- Courtesy
- Ben Patton, Hyde's Hill Henhouse
(Self-released, digital)
Ben Patton is romantic to a fault. So admits the Burlington singer-songwriter on his new album, Hyde's Hill Henhouse. You could also say Patton is classical to a fault. Reaching deep into yesteryear, the multi-instrumentalist often composes songs so steeped in tradition that you might think he cribbed them from Cole Porter or Django Reinhardt. Listen to his 2019 album with Michelle Sudarsono, Our Follies, for an extended stay in Patton's reimagined golden age of pop-jazz.
Hyde's Hill Henhouse bears traces of that retro influence. You'd swear "Put on a Tie" — with slinky clarinet courtesy of Patton's sister, Anna — came from a Fred Astaire musical.
When Patton isn't playing jaunty vocal jazz, he veers into pop that similarly harks back to simpler times, when all you needed was a sparkling acoustic guitar and a sweetly crooned hook. He also has the quirkiness and bookishness of They Might Be Giants, a proud square peg.
Hyde's Hill Henhouse is mostly unserious and a lot of fun. Its opening title track initially sounds like something from a children's album.
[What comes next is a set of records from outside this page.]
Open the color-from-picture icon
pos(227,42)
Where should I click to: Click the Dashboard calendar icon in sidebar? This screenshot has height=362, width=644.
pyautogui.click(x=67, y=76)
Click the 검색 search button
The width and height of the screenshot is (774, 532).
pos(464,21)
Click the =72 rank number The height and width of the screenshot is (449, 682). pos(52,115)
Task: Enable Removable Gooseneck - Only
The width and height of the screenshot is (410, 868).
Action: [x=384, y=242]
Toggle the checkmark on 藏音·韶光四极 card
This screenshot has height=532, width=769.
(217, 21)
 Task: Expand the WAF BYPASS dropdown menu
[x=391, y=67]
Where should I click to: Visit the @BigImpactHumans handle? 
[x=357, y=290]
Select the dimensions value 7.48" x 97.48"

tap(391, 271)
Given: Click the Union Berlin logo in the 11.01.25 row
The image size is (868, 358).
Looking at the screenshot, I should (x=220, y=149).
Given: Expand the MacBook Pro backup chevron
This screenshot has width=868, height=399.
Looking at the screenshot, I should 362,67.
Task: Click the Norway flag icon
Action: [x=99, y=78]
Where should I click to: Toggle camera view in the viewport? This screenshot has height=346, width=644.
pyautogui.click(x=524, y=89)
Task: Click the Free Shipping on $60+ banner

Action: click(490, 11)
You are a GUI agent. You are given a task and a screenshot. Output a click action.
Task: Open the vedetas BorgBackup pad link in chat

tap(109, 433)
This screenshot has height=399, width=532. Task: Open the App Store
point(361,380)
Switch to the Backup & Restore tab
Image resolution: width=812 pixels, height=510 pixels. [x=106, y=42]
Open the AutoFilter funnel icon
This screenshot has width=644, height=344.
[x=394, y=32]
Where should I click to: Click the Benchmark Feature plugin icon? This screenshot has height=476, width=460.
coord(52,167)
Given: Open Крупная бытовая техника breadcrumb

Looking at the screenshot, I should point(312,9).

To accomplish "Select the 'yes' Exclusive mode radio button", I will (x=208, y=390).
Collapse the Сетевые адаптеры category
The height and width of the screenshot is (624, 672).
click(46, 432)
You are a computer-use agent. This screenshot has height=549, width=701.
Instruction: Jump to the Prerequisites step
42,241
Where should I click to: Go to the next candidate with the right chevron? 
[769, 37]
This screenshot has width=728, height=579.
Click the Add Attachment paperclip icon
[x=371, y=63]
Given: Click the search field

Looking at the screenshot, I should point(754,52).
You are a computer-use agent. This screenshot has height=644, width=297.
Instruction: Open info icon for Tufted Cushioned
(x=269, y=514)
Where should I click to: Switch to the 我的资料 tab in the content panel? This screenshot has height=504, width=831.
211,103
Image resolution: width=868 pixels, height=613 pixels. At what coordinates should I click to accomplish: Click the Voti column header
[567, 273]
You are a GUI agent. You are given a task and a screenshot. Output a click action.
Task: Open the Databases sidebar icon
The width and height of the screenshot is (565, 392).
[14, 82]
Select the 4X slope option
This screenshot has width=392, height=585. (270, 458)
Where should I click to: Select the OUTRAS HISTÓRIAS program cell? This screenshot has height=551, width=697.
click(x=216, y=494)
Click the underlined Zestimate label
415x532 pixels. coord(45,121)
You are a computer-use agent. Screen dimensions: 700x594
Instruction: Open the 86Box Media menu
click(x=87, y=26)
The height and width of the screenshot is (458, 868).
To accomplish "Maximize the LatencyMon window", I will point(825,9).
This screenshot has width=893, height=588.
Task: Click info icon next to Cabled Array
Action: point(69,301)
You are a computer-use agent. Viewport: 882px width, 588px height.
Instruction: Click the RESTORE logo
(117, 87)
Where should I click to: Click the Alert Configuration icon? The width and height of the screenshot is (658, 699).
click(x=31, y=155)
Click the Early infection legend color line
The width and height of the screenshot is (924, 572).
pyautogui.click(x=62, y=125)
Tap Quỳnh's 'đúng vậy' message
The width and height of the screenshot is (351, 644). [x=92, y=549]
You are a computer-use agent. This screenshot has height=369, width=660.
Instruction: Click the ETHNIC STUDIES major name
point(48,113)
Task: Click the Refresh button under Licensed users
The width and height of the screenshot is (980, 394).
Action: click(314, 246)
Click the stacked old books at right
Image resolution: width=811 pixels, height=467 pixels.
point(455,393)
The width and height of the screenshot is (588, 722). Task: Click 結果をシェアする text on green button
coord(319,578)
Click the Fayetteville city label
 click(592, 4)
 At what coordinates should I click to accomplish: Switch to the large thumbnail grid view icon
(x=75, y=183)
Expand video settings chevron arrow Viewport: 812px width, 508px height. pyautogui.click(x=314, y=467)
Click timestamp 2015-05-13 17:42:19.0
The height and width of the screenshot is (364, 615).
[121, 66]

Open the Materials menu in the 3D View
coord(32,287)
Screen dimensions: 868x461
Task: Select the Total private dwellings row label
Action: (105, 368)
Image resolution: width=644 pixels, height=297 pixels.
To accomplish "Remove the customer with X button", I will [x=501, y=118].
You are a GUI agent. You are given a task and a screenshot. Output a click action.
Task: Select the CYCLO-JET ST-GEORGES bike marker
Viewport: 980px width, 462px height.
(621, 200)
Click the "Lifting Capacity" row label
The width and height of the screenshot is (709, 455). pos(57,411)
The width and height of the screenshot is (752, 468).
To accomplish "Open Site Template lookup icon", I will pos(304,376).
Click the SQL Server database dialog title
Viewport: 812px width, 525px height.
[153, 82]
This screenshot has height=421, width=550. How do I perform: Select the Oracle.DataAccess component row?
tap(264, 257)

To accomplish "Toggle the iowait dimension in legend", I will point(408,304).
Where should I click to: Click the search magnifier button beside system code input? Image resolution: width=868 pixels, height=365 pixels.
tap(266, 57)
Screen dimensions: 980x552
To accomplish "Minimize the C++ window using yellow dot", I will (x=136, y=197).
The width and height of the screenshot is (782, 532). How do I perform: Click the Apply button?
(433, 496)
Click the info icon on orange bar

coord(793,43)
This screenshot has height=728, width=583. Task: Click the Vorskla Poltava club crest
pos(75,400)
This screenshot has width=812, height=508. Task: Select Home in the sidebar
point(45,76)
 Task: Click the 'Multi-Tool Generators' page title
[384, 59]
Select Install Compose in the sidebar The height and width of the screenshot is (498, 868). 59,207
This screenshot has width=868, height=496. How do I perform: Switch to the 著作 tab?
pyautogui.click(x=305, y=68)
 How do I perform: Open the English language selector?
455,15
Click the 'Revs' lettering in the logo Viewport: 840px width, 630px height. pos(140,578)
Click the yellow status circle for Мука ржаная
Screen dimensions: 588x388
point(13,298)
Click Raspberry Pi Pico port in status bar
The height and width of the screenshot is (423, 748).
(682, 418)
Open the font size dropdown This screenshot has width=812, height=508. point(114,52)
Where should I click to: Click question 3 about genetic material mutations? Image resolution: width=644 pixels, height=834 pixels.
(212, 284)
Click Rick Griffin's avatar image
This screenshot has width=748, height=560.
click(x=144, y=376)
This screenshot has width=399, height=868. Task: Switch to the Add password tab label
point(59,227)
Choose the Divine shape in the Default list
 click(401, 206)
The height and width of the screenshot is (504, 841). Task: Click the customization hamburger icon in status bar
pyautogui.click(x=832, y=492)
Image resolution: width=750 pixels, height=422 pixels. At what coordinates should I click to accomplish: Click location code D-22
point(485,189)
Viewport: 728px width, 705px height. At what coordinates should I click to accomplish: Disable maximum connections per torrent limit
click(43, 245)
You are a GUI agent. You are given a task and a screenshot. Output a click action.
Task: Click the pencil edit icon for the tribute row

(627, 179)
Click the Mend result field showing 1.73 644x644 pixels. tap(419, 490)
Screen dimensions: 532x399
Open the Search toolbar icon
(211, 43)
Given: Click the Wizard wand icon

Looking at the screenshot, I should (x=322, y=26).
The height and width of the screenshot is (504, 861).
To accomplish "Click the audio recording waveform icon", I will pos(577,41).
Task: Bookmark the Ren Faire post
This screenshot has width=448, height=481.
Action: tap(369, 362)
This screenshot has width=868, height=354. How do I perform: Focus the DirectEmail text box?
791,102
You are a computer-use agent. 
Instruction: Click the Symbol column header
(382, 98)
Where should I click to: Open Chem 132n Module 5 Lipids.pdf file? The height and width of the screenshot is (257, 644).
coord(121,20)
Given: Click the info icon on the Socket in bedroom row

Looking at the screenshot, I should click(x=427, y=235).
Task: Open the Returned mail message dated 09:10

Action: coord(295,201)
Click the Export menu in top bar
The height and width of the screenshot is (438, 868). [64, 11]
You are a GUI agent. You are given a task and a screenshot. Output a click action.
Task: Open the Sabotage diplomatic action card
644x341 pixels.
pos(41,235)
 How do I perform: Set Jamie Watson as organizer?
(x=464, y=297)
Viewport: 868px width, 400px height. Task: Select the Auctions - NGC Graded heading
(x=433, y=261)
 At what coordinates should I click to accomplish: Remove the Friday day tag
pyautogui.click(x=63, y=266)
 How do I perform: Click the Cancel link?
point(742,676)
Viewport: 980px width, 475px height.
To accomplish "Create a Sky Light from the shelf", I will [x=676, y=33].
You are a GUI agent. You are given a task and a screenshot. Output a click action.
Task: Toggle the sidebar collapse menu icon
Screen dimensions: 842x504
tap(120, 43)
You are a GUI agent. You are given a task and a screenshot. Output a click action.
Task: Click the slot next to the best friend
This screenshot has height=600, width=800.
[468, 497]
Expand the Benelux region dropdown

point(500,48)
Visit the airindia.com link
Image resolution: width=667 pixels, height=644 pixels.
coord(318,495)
On listening to the first song, I momentarily thought the entire record was, in fact, meant for kids. Over a bouncily thrummed acoustic guitar, he introduces the song's colorful characters: a dozen hens, a rooster and a cat. Then he slides into some silly scatting: "A doo wack-a dingle dangle dum."
By the song's end, Patton assures the listener this is not children's music. "I woke and found the cat had brought me something it had murdered in the night / A little mouse without a head," he sings. Sure, Roald Dahl went there, but Raffi never did.
The rest of the record leaves the whimsy of its opener to enter a sweet, wry and definitely meant-for-adults space, though "My Own Monster" is an exception. A bit of a novelty, the song's dark themes of inescapable inner demons ("It's been with me chronically since puberty") are softened by theremin straight from a B movie horror flick.
"Don't Mention Jane to Jim" is a low-key acoustic jam with a cautionary message about handling some friends' messy breakup. After listing what you can talk about with the inconsolable Jim, including hot-button issues such as "taxation, immigration or inflation," Patton lands the song with a cute punch line: "You'll probably never bump into Jane / But if that should occur / Don't mention Jim to her."
"I Should Be Someone's Boyfriend" is as sweet as it gets. Another acoustic ditty, the song casts Patton somewhere between James Taylor and Kermit the Frog. He gives the ladies so many reasons to pick him: He's got flair, still has hair, is friends with Cher — what's not to love?
With Hyde's Hill Henhouse, Patton proves that he has nothing to prove. On every release, he's thoroughly his adorkable self. The album is available at benpatton.bandcamp.com.